🍿 Inside Netflix’s Radical Shift to a Single Foundation Model

Scaling personalized recommendations from siloed models to a single foundation engine

Apr 30, 2025

∙ Paid

👋 Welcome to the 297 new Byte-Sized Design subscribers since our last edition, glad to have you here!

This week, we’ve got something special: a guest post from the State of AI newsletter. (Give them a follow and subscribe if you’re interested in frontier AI research) This edition dives into how Netflix made a bold shift to a foundational model for their recommendation system, and the massive impact it had on performance, personalization, and architecture.

You won’t want to miss it, let’s dive in!

🚨 TL;DR

Netflix was juggling a swarm of specialized models to recommend content: one for your homepage, another for notifications, another for the “Because You Watched” row.
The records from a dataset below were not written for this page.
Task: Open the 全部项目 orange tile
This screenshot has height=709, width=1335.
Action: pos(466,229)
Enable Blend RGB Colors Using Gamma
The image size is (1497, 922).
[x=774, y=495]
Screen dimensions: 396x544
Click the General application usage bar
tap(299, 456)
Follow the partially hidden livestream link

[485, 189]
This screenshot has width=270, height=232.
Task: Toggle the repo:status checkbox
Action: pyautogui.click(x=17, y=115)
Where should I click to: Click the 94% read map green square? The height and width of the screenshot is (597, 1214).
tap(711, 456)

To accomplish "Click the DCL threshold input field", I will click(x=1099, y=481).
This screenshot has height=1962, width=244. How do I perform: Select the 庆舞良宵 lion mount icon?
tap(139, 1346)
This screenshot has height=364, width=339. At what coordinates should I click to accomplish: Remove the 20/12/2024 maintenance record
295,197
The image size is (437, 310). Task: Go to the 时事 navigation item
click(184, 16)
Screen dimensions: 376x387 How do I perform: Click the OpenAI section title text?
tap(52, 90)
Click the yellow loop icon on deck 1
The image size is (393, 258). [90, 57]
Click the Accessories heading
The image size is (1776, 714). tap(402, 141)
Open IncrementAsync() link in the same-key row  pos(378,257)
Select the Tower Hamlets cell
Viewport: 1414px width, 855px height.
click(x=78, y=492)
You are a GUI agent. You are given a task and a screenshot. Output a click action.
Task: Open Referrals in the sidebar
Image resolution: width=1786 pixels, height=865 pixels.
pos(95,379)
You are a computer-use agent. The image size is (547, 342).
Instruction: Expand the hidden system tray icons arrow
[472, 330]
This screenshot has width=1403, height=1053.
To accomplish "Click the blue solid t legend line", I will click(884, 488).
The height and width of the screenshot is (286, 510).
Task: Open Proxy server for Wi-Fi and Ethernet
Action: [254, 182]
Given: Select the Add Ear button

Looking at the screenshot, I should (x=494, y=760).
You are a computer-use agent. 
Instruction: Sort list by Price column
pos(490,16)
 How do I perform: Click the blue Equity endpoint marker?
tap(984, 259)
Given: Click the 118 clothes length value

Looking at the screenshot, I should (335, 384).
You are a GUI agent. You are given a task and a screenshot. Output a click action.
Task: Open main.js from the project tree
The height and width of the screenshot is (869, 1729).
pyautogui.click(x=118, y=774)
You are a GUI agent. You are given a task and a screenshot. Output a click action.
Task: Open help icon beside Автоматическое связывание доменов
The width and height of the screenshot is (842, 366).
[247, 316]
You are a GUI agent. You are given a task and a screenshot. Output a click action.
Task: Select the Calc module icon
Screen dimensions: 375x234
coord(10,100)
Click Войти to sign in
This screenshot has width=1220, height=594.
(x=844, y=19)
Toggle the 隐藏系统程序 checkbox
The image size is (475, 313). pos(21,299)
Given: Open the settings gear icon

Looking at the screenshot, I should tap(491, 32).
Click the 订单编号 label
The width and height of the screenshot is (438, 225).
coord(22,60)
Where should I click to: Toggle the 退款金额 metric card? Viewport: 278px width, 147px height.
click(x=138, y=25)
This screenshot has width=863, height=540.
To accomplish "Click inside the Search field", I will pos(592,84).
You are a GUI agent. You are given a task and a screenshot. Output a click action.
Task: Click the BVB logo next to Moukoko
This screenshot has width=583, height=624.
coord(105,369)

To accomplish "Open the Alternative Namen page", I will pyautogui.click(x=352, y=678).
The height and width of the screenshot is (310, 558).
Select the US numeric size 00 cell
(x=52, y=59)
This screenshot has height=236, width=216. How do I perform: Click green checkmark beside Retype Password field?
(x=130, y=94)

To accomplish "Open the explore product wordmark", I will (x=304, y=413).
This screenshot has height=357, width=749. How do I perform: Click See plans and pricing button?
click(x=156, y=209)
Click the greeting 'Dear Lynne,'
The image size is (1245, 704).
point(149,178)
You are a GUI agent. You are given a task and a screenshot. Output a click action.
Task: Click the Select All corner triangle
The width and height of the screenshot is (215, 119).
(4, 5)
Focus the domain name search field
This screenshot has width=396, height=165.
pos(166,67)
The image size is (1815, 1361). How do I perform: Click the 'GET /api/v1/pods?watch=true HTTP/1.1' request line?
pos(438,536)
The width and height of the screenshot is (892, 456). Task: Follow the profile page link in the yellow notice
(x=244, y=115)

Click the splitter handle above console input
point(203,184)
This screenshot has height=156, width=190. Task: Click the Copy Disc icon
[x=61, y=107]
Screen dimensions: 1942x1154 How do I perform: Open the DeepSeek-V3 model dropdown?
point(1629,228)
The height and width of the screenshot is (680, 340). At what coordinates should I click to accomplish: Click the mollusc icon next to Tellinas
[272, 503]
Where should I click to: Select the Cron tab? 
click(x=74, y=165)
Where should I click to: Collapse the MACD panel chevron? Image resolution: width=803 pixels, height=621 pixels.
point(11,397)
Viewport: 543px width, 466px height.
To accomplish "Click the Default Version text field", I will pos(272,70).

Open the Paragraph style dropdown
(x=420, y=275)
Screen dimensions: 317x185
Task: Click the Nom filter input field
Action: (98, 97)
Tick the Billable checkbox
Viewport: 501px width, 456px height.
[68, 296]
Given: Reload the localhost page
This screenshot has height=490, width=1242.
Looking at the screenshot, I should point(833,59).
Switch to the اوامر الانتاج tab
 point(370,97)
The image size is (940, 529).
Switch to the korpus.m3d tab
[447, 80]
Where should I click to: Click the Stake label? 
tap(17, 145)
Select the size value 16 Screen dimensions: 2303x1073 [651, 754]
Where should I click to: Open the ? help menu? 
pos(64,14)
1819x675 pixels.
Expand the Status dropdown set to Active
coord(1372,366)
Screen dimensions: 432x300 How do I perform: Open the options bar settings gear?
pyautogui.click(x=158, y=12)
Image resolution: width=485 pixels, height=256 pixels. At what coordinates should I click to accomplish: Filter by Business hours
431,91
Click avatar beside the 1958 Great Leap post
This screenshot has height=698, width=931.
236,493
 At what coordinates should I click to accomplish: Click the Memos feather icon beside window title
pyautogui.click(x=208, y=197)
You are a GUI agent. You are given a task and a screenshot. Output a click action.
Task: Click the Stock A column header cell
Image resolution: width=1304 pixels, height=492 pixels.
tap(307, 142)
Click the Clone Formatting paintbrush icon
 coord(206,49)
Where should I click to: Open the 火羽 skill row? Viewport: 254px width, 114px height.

Each was trained separately, each optimized in isolation. This worked until the costs, complexity, and inconsistencies became impossible to manage.

They rebuilt from the ground up: a single foundation model trained on the full timeline of user interaction across the platform. Instead of learning short-term behavior, this system learns long-term intent. It can generate predictions in milliseconds, adapt to new titles without training data, and serve as a shared source of embeddings for downstream teams.

This edition breaks down how Netflix structured the system, where they hit limits, and what challenges you’d face applying foundation models to recommendation at scale.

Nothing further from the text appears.